Provided passage:

- Title card
- Genre: Family drama
- Written by: Abu Rashid
- Directed by: Shahood Alvi
- Starring: Shahood Alvi Asim Mehmood Naheed Shabbir Azekah Daniel
- Opening theme: Kharay Pani Jaisa Pyaar by Ahmed Jahanzeb
- Country of origin: Pakistan
- Original language: Urdu
- No. of episodes: 18

Production
- Producer: Babar Javed
- Production location: Pakistan
- Running time: Approx 40 Minutes

Original release
- Network: Geo Entertainment
- Release: 4 March – 30 April 2017

= Aao Laut Chalein =

2017 Pakistani TV series

Aao Laut Chalein is a Pakistani drama serial directed by Shahood Alvi, produced by Babar Javed, and written by Abu Rashid. It stars Shahood Alvi along with Naheed Shabbir, Asim Mehmood, and Azekah Daniel. It aired every Saturday and Sunday at 9:00 PM. The story is about a young boy, Kashan, who left his house in search of his mother, who lives in Sukkur with her second husband.

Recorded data
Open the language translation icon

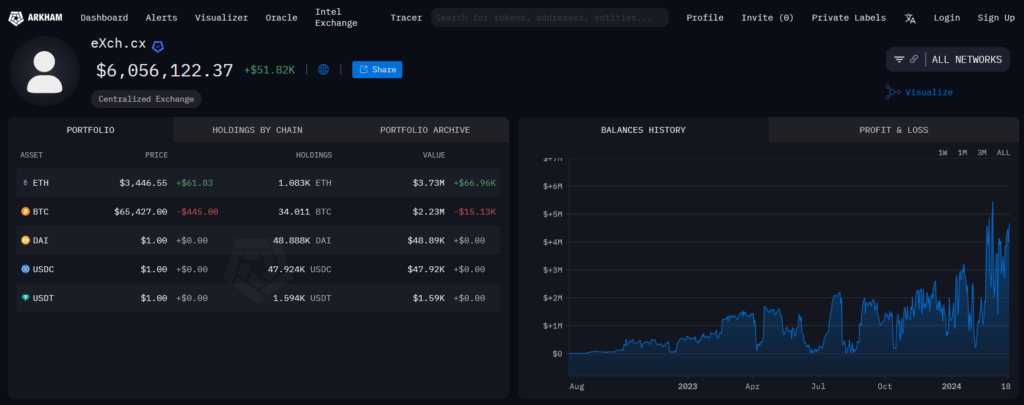(x=910, y=18)
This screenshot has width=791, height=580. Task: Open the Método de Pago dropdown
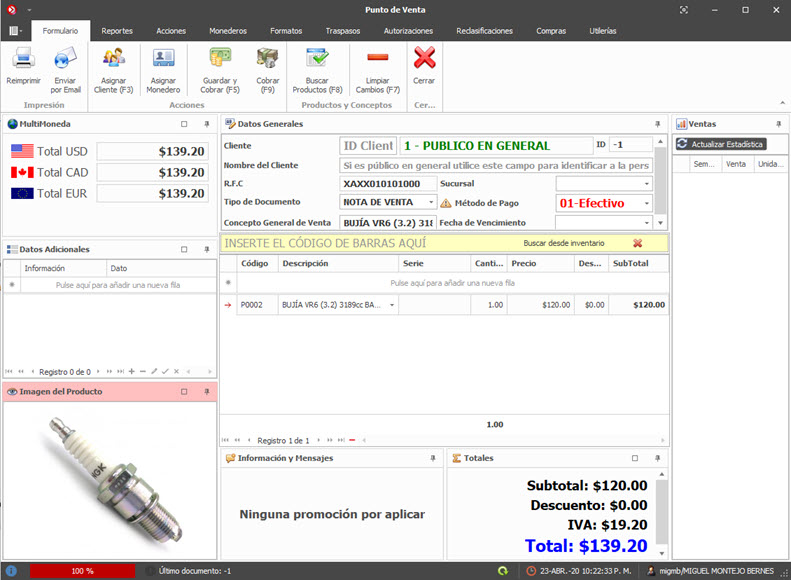(647, 203)
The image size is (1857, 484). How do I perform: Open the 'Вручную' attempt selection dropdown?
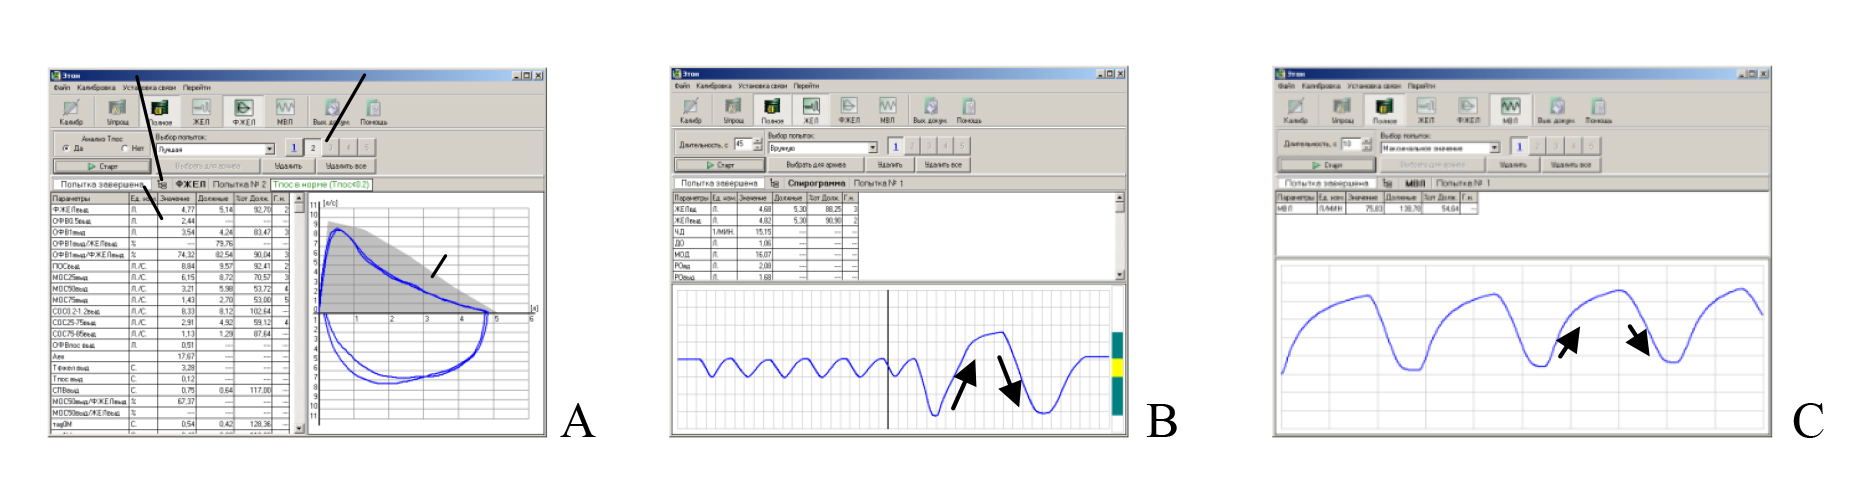point(872,148)
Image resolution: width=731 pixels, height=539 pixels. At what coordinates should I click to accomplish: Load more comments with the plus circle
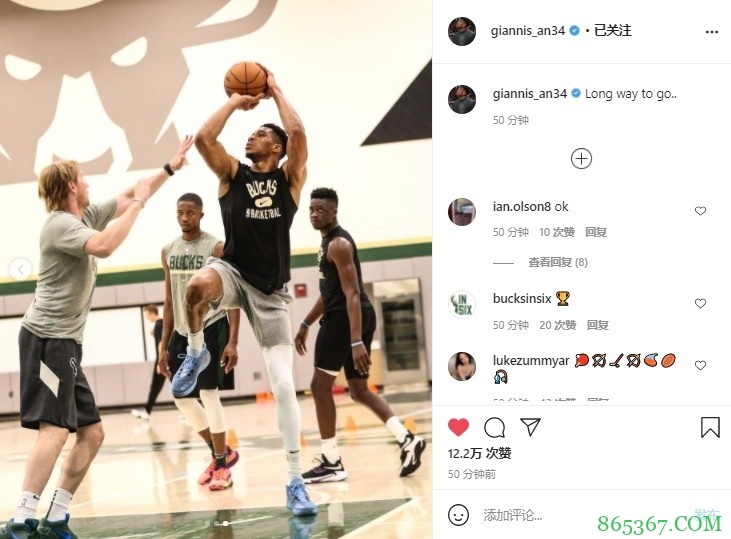click(x=581, y=159)
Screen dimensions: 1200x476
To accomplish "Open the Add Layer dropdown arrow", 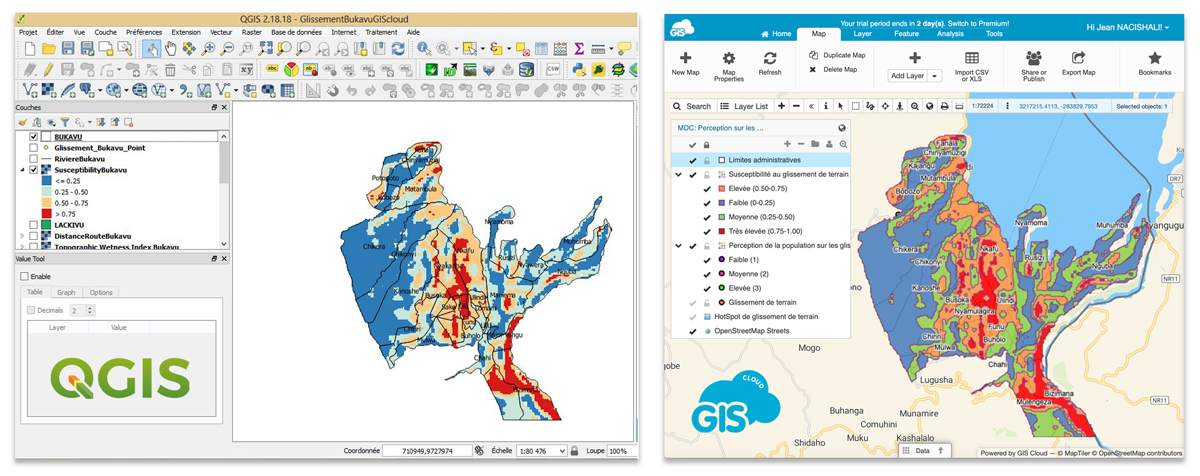I will click(x=936, y=76).
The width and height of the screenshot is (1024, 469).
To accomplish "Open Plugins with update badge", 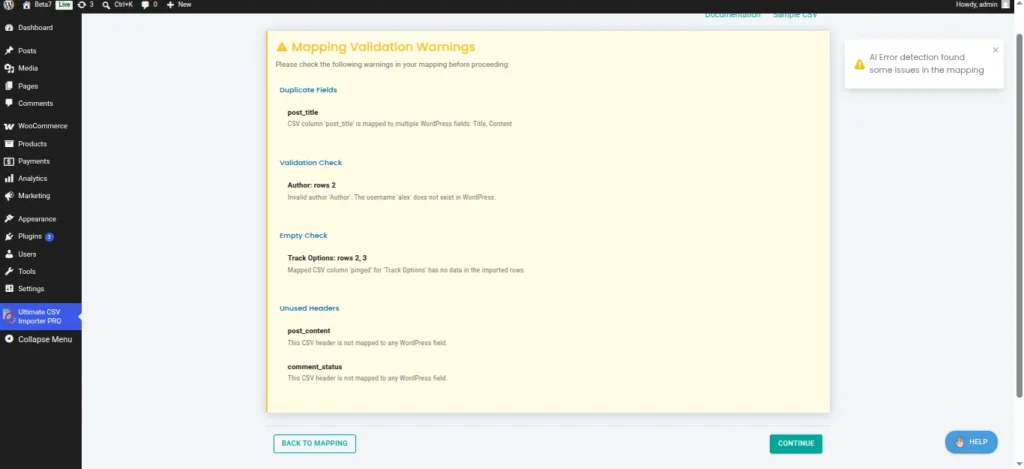I will pyautogui.click(x=30, y=236).
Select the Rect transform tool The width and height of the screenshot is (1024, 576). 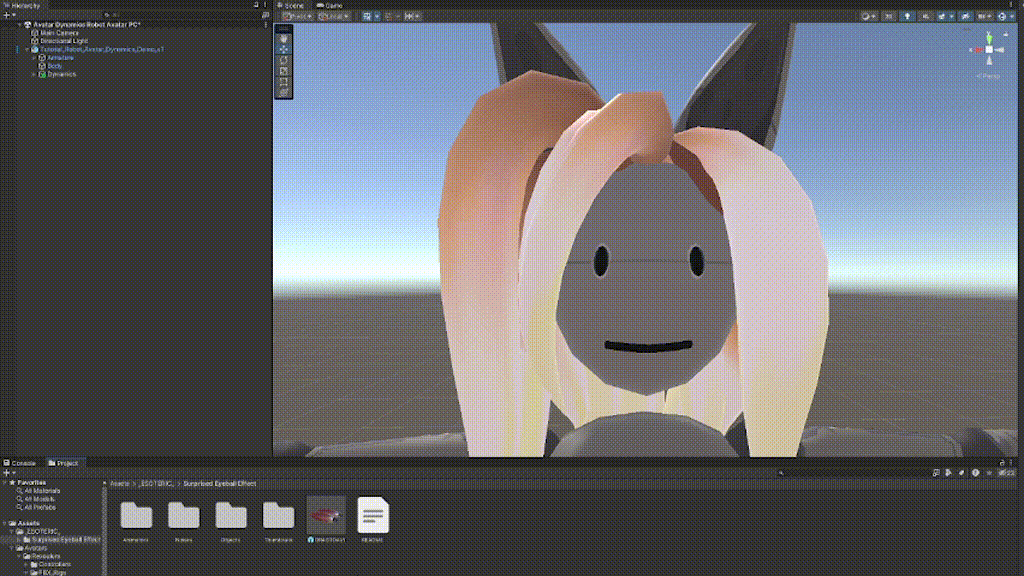[284, 81]
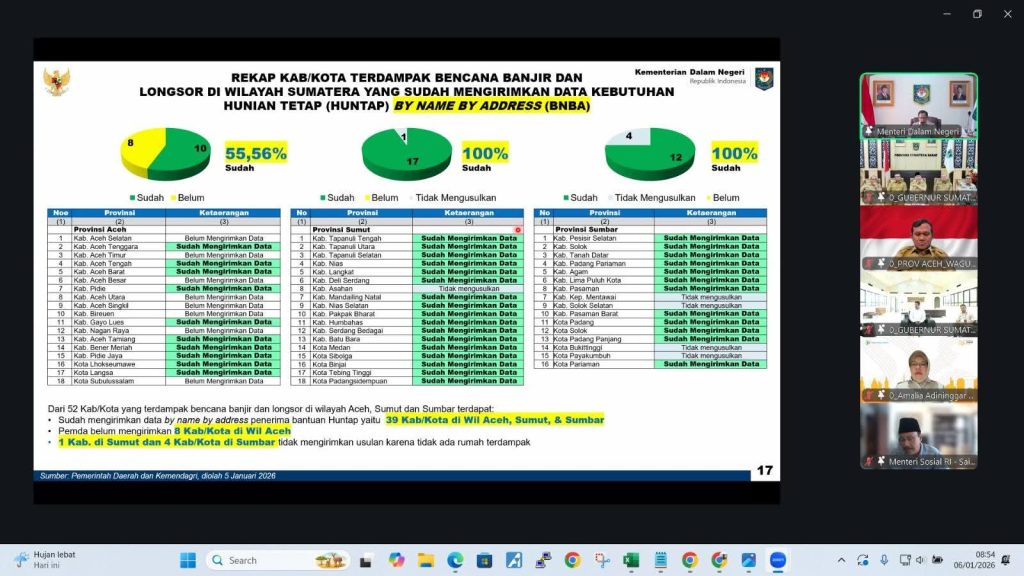This screenshot has width=1024, height=576.
Task: Open Notepad from the taskbar
Action: 661,560
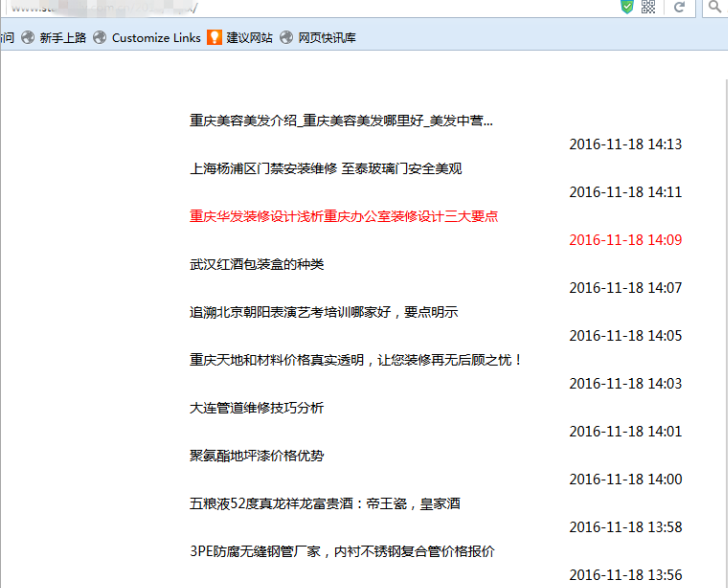
Task: Open the red 重庆华发装修设计 article link
Action: point(343,216)
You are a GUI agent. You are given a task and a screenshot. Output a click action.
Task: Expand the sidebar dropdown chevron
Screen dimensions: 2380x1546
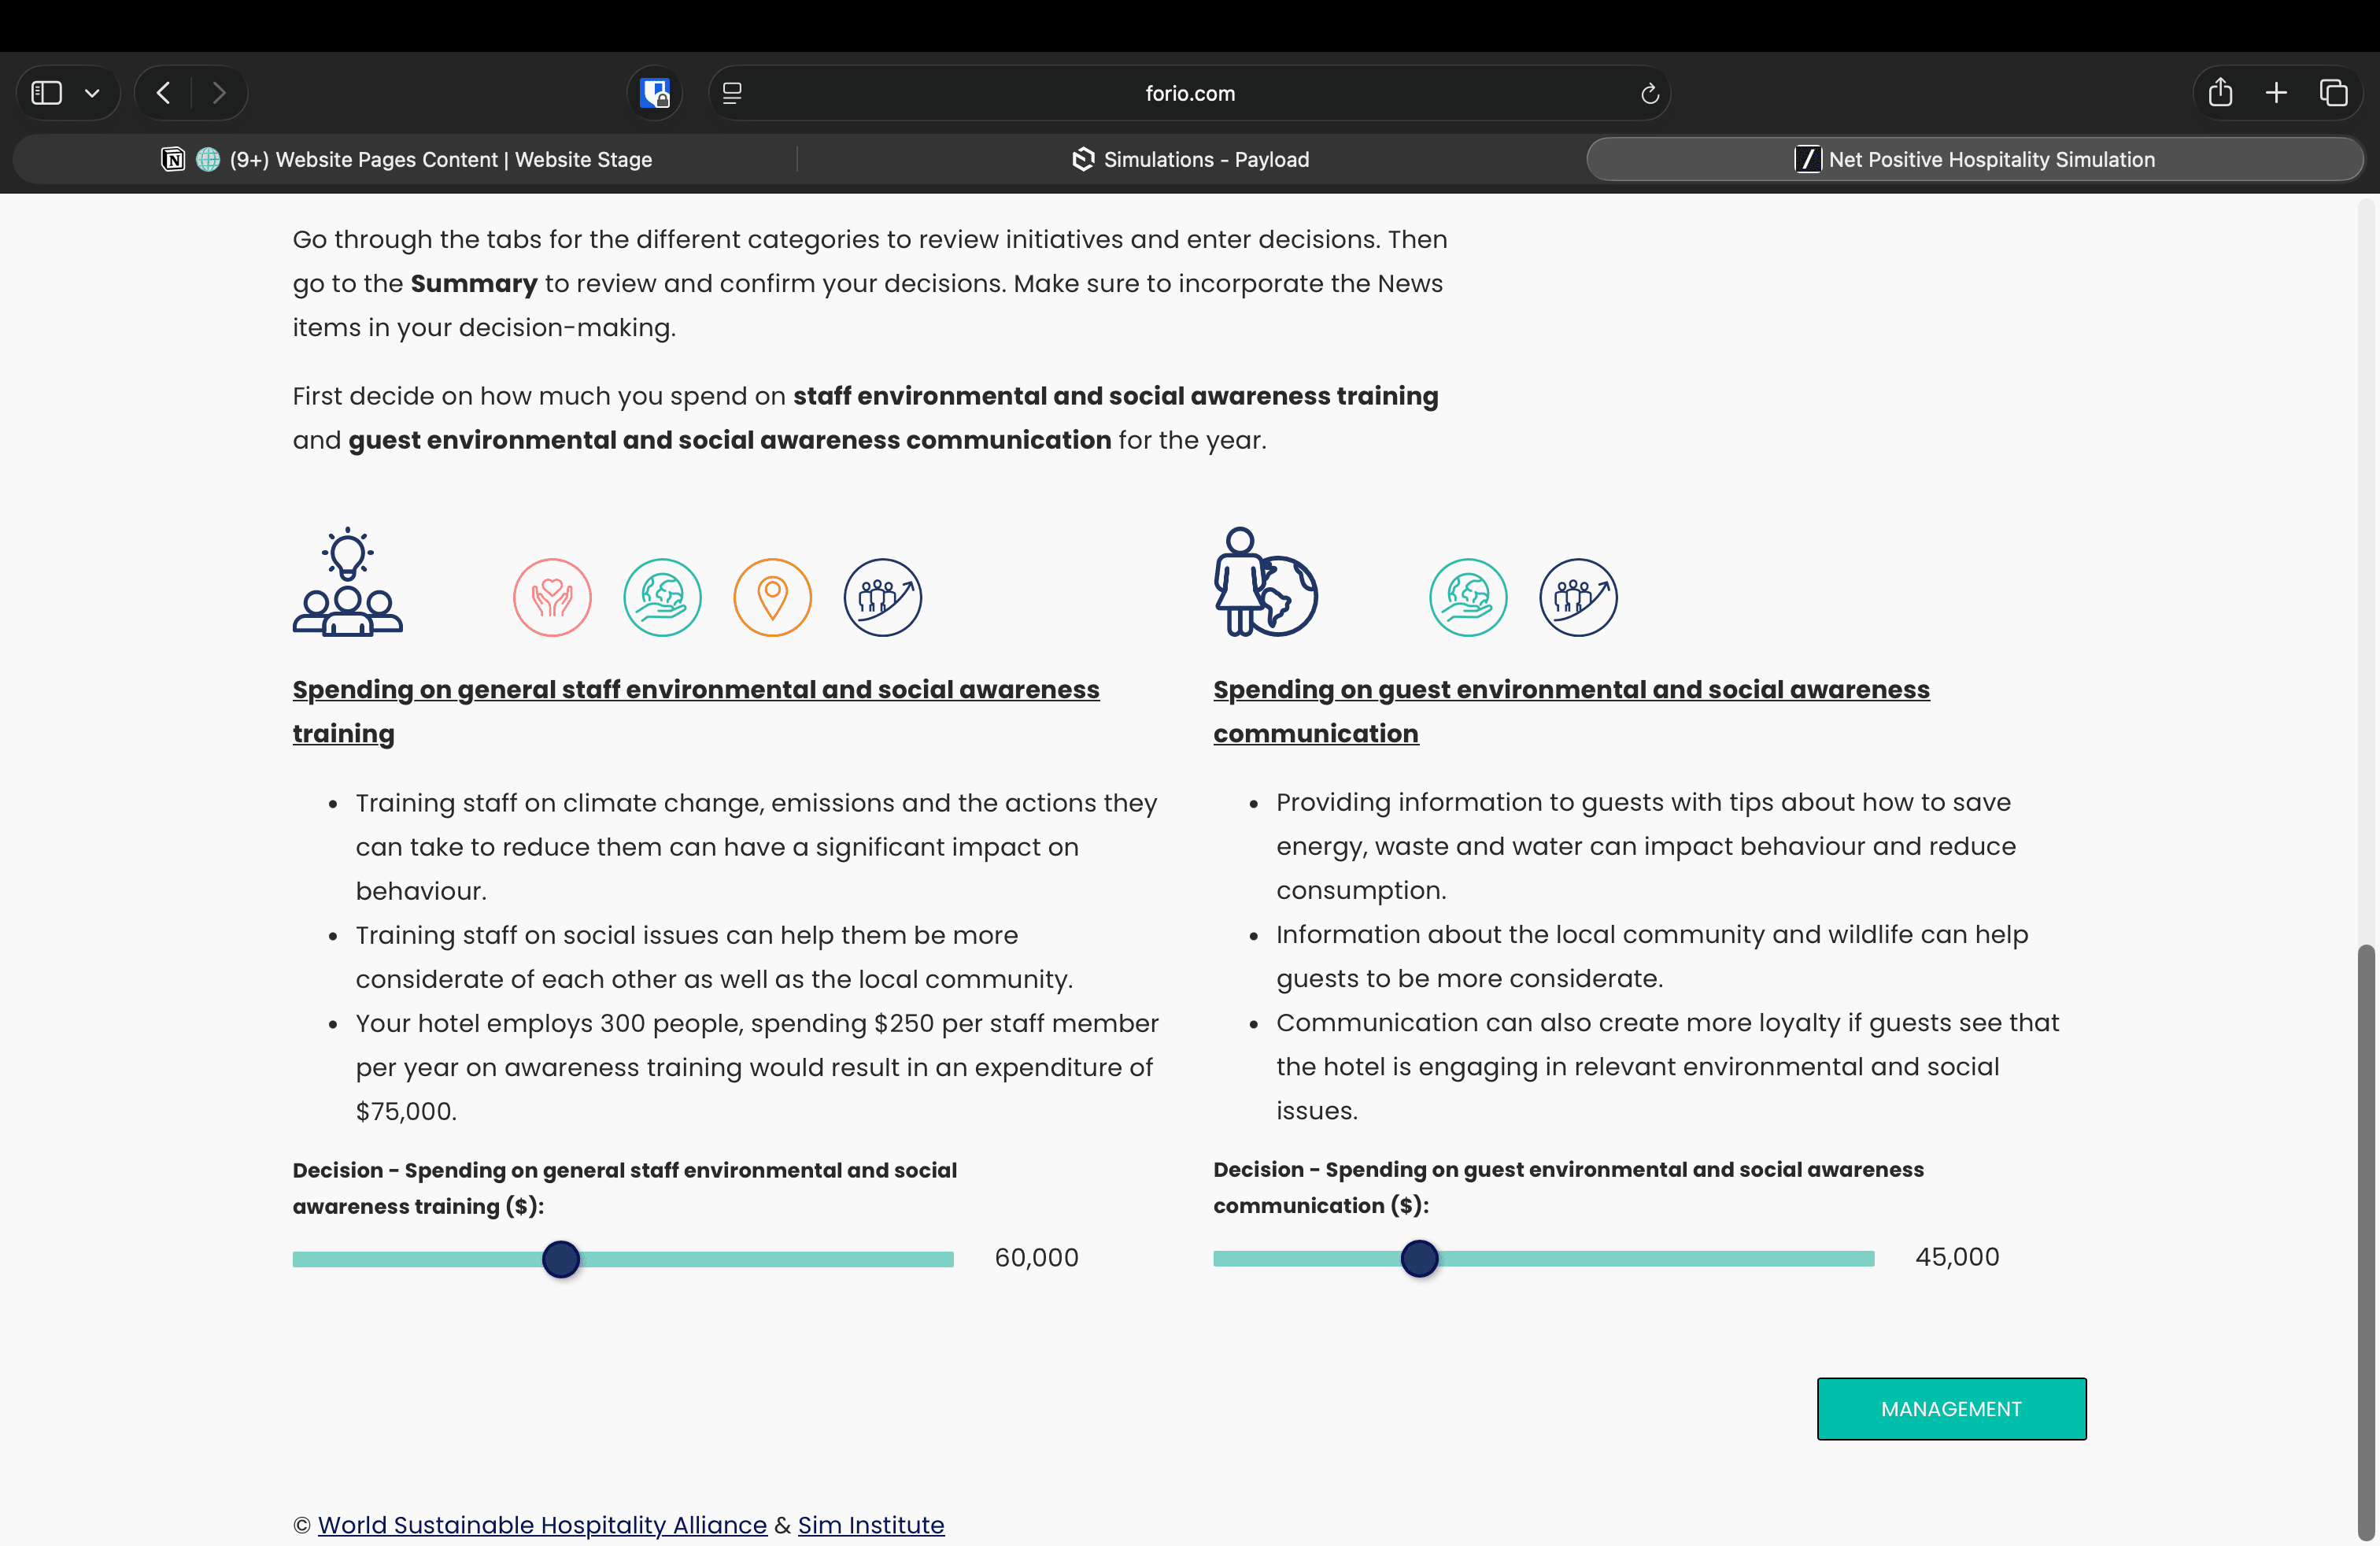(92, 93)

Task instructions: Please give the city where Kashan's mother lives, according to the Aao Laut Chalein article above.

Answer below: Sukkur